OBJECTIVE ::
List everything the writer of the spiced pumpkin pierogi post below names as something in life to be grateful for.

Spiced pumpkin pierogi and the end of 2018

The time has come to reflect and review… and on doing so, it becomes evidently clear to me that 2018 was not my best, most successful year. Many things I wanted to do fell flat. I could get all paranoid about it but I can’t help thinking that this would be self-indulgent since I have so many things in my life to be grateful for – my daughter, my family, my home, my friendships… therefore it’s also become evidently clear that abundance is all around and doesn’t necessarily equal everything working out how I would wish it to. Even 2018 had some great moments – The Taste Festival in Lublin, the supper club at You Don’t Bring Me Flowers… many moments of joy with my daughter and many new recipes and foodie ideas… I’ve been experimenting with different flavours of the classic Polish dumpling: pierogi. If you’ve read my cookbook, then you will already know my pink and green pierogi, yet these autumnal pumpkin flavoured ones are one of my best discoveries yet and ideal comfort food for this time of year. Yes, the chocolate and poppy-seed pierogi were amazing, but for Autumn the spiced pumpkin pierogi have stolen the show. To make the pumpkin purée, you simply cook the pumpkin in some water until soft, then blend it.

STORED DATA ::
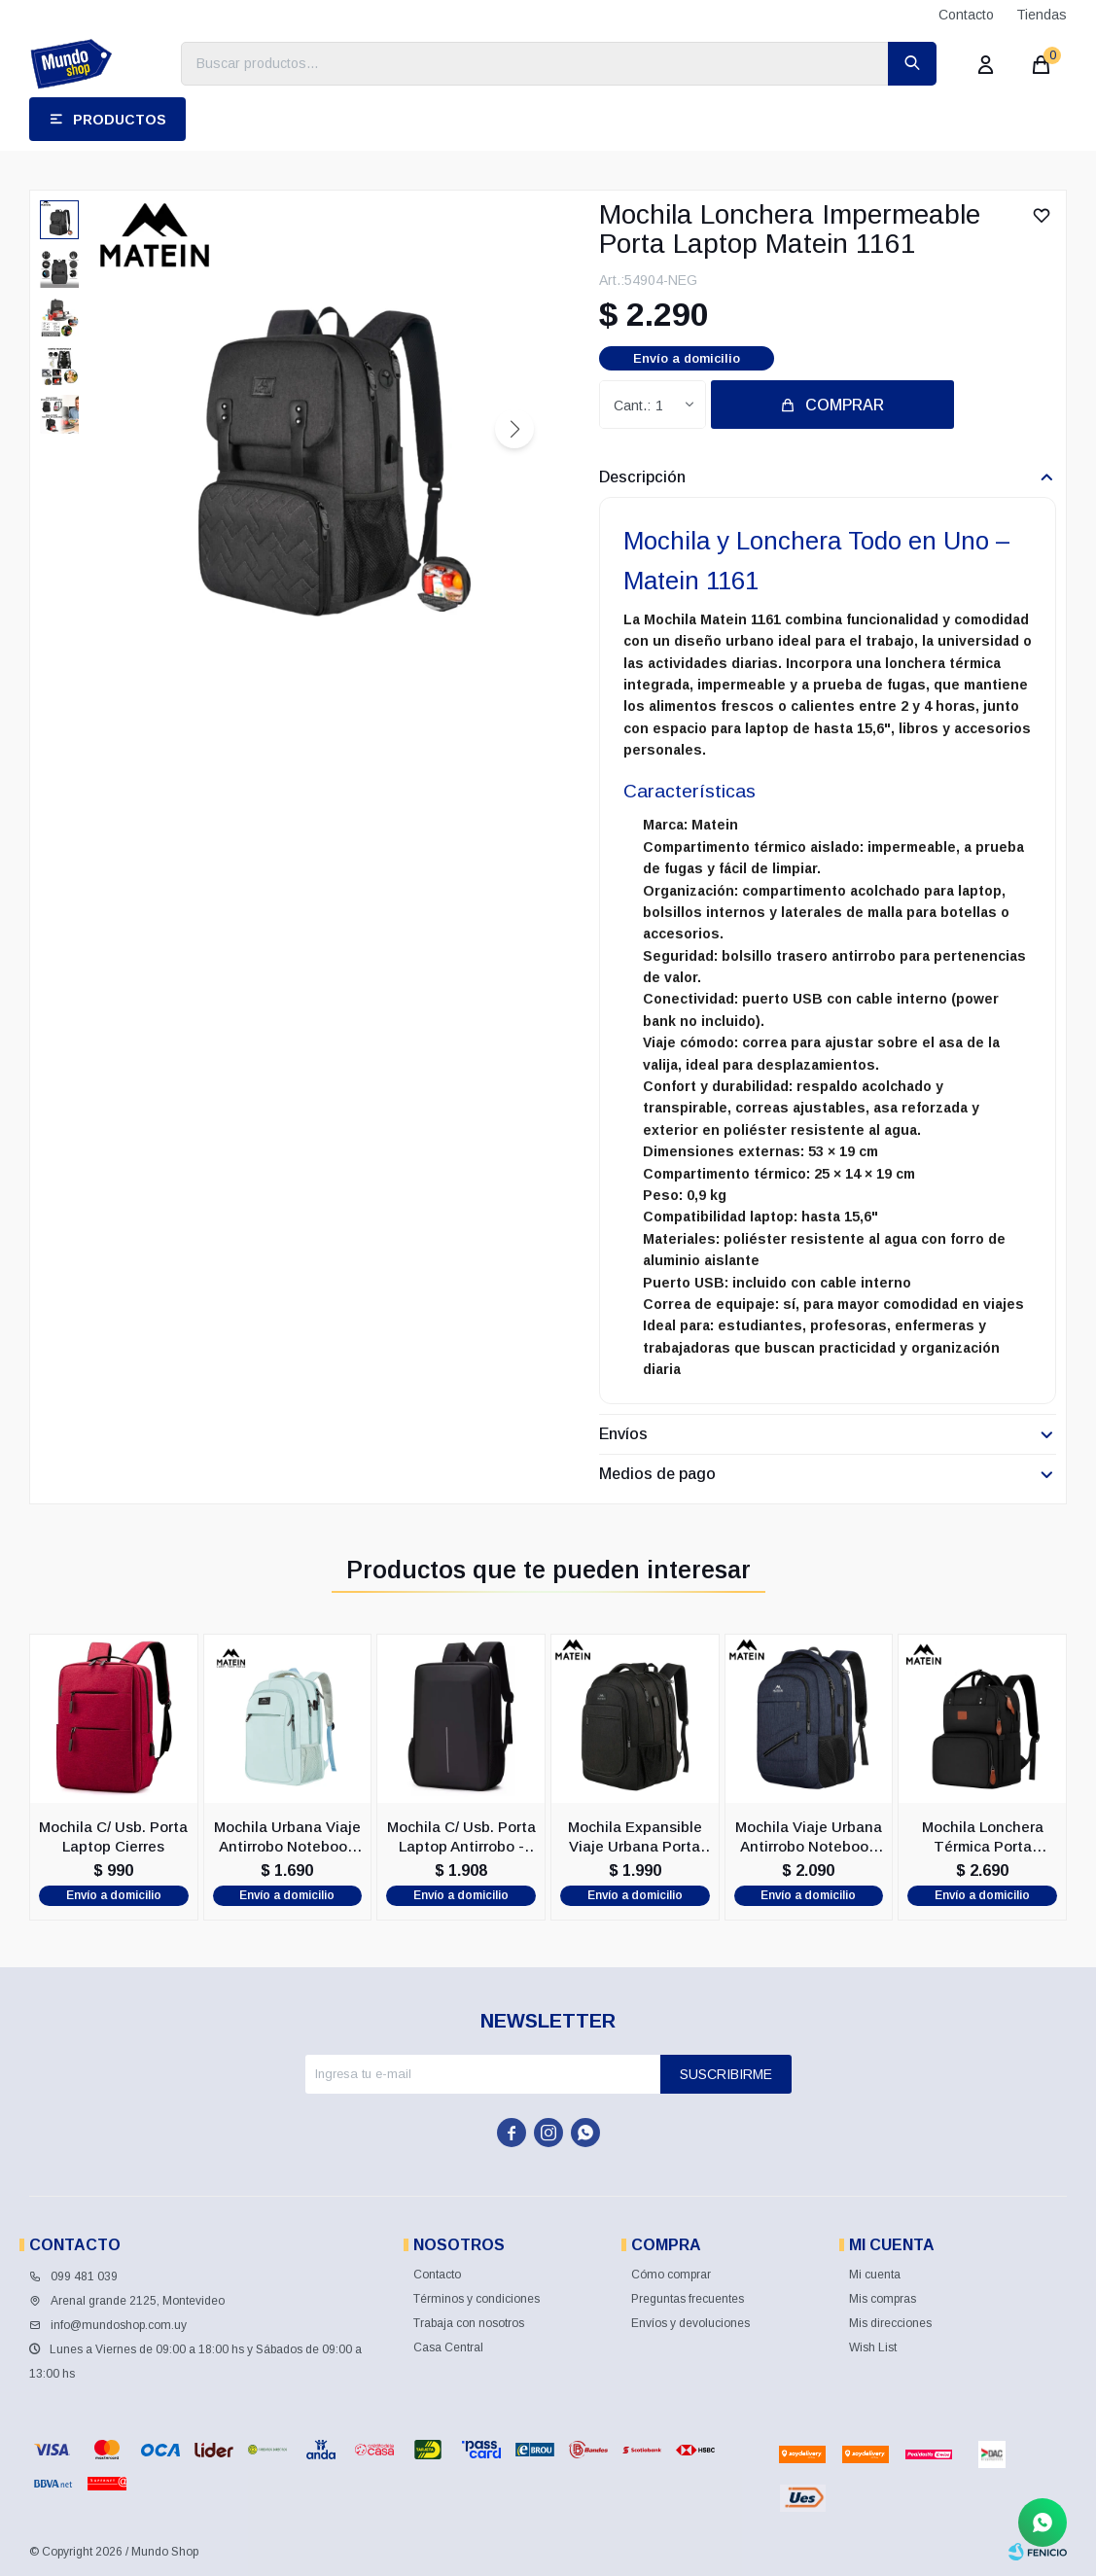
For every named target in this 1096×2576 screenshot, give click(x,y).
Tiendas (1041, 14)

ANSWER IN FULL ::
- My daughter
- My family
- My home
- My friendships